Last week was a bit of a hot one here in the Bay Area. For most of the week, the temperatures settled into the 99° – 103° range, which is pretty miserable. Any workout that was already tough was going to be that much worse due to the heat. On Friday, it finally cooled off a bit and since we Californians are sort of weenies when it comes to weather, it was nice to get back into the comfortable (relative term) mid 80’s.

Ok, enough chat about the weather. I am sore. So, so, so sore. On Saturday, after the regularly scheduled Crossfit class at the gym, Crossfit Incredible held their first ever gymnastics class, which had a great turnout. In the past, we haven’t worked on gymnastics movements very often, so it was nice to dedicate a good 90 minutes to working on skills that most people had little to no experience with.

We worked on bar muscle up progressions, scapular retract dead hangs, some handstand push up work, transition work for ring muscle ups, more handstand work/box walks, and some grip & forearm drills. My shoulders are completely, utterly fried, but it was really fun to take on new challenges and work on new things.
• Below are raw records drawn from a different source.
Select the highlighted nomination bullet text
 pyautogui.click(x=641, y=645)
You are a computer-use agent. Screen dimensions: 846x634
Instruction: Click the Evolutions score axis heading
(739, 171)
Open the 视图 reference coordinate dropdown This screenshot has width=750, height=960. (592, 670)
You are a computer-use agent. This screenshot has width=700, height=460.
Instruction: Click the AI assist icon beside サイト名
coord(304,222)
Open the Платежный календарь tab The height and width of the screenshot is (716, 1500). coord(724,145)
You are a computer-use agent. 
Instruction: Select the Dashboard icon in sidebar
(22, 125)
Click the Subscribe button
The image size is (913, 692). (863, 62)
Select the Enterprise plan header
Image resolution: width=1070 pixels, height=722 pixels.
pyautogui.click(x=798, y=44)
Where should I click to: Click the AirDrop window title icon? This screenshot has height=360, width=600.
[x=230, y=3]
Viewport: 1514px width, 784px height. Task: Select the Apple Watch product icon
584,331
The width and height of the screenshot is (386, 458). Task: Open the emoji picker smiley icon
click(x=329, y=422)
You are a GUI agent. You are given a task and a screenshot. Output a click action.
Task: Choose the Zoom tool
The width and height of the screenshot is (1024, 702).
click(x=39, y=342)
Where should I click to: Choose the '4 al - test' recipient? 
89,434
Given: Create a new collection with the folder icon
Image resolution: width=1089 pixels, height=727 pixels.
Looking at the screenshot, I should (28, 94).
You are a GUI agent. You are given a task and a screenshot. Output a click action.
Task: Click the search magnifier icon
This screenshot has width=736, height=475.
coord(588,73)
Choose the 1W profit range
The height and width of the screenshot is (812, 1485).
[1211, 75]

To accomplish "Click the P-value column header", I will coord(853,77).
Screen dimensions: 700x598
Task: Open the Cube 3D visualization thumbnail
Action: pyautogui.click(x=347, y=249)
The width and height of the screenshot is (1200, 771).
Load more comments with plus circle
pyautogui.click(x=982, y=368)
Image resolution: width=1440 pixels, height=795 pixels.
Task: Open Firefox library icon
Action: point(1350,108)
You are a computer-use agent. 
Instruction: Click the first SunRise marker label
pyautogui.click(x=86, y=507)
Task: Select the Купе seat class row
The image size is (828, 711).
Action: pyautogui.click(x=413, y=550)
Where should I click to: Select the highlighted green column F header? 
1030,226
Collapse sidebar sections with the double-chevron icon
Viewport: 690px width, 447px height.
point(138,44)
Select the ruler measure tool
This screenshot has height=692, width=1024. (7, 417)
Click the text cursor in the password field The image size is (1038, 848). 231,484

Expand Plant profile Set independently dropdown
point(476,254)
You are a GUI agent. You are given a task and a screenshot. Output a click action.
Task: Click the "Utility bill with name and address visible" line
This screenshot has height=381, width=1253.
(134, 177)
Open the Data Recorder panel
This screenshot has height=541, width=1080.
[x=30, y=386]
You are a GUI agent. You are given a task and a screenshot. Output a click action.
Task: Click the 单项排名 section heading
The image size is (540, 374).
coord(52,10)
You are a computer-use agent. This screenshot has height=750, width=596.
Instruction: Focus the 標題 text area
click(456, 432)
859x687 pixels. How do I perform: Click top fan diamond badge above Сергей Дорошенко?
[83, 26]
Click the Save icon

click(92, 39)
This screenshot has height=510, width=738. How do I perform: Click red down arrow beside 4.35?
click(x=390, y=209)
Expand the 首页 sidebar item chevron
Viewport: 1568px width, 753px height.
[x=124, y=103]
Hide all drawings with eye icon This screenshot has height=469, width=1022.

I will say that’s been one of the nicest parts about becoming fitter – you often surprise yourself in the face of new challenges. In the past, I was not really a fan of trying new things – this mainly came from crippling self-doubt and very low self-confidence, but also because I didn’t want to try and fail at something, especially in front of other people.  Crossfit has taught me that if you’re not failing every once in awhile, you probably aren’t giving yourself the chance to learn. It’s ok – actually, it’s good – to not be able to do something, and it’s even ok to fail in front of other people. I can pretty much guarantee that not one single person who is into fitness has walked into a gym and magically knew how to do every movement – every single person has started at zero and has had to learn everything you’re learning.

One of my biggest fears in life has been looking incompetent/incapable in front of others, especially those who I look up to or respect. I have never really considered myself to be a perfectionist, but at the same time I do want to do it relatively well and relatively right. I’m sure everyone at some point has been afraid of failing, particularly when it’s in front of people, but trust me – nobody is going to look at you and think that you’re hopeless. I don’t think I have ever watched somebody attempt something new and if they failed, thought, “God what a loser, they couldn’t do that brand new movement on the first time they’ve ever tried it.” Who the hell thinks that?! How big of a dick do you have to be to put someone down that way? The Crossfit community is extremely encouraging and supportive of people at any fitness level, because let’s face it – this shit is hard., especially if you’re starting as an adult.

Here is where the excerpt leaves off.